La première rencontre avec Léa à la pouponnière a été « hyper stressante et frustrante » car les parents ne peuvent pas prendre l’enfant dès le départ ; les échanges ne sont que visuels et auditifs. La frustration pour Béatrice a été tellement forte qu’elle n’a pu s’empêcher de demander à toucher les pieds de sa fille. L’adaptation à la pouponnière s’étant déroulée classiquement, Béatrice passe assez vite sur ce sujet. Par contre, la première nuit à la maison est importante notamment car elle a ressenti pour la première fois la notion de responsabilité qu’induit la parentification. Cette nuit là, Léa a pleuré : « j’pense qu’elle rêvait » et « on s’est redressé comme deux… deux pantins dans le lit » pour aller vérifier que tout aille bien ; Béatrice énonce, ici, qu’elle a eu à prendre soin de sa petite fille, d’être près d’elle et de s’assurer que tout aille bien.

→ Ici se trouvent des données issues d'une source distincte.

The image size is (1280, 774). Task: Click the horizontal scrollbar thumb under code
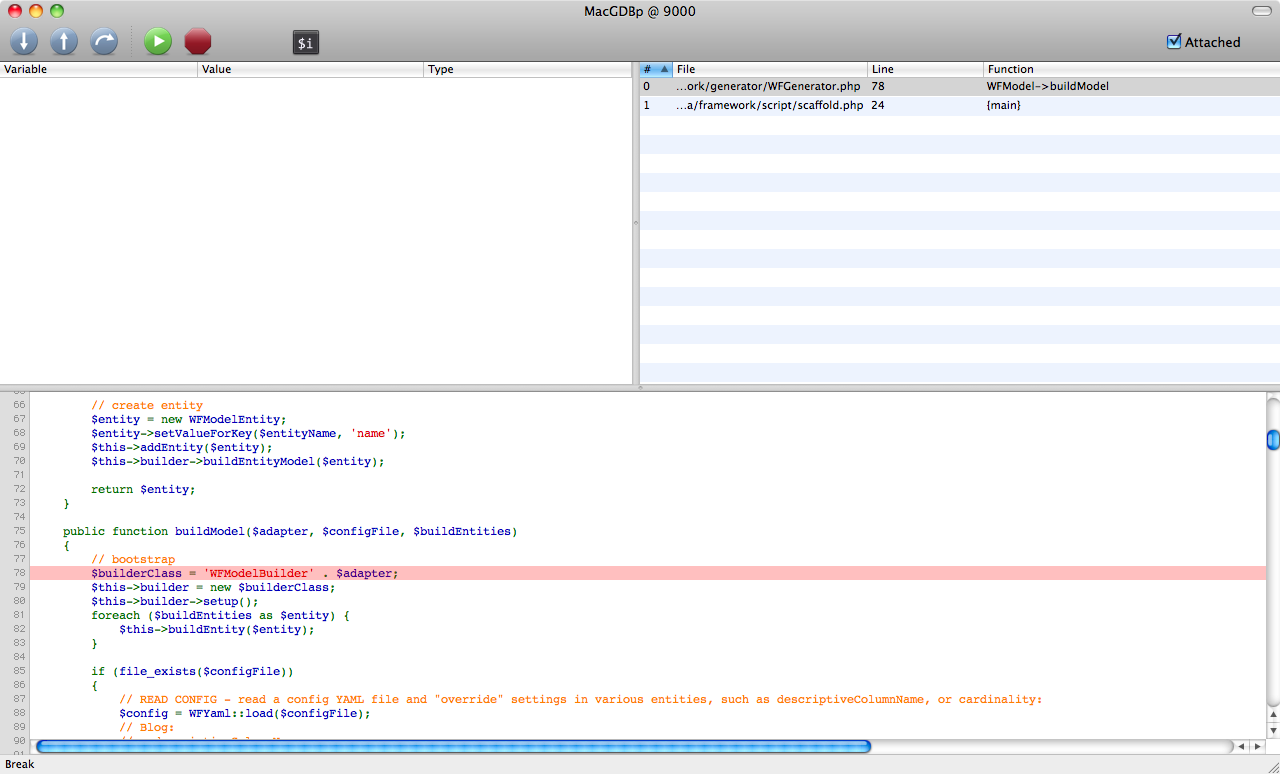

Ensuite, cette mère ressent beaucoup fierté lorsqu’elle raconte que le lendemain à la pouponnière « elle a fait le foin toute la nuit » alors que chez eux mis à part « ce petit… sursaut » qu’une caresse et un bisou ont rassuré, tout s’est très bien passé. Beatrice l’explicite : « c’est bien, on est content qu’elle ait pleuré pour signaler, bin qu’en fin de compte elle préférait être ailleurs ». Elle ajoute « elle a montré que… bin voilà c’était terminé la pouponnière pour elle et qu’elle voulait regagner sa maison ». On voit ici à quel point cette femme, devenue mère, a investi sa fille. L’intensité émotionnelle du moment nous fait penser que l’accès au statut de mère a été extrêmement rapide à partir de la lecture du prénom « Léa » sur l’enveloppe et dans le même temps si long à atteindre dans l’histoire de cette femme.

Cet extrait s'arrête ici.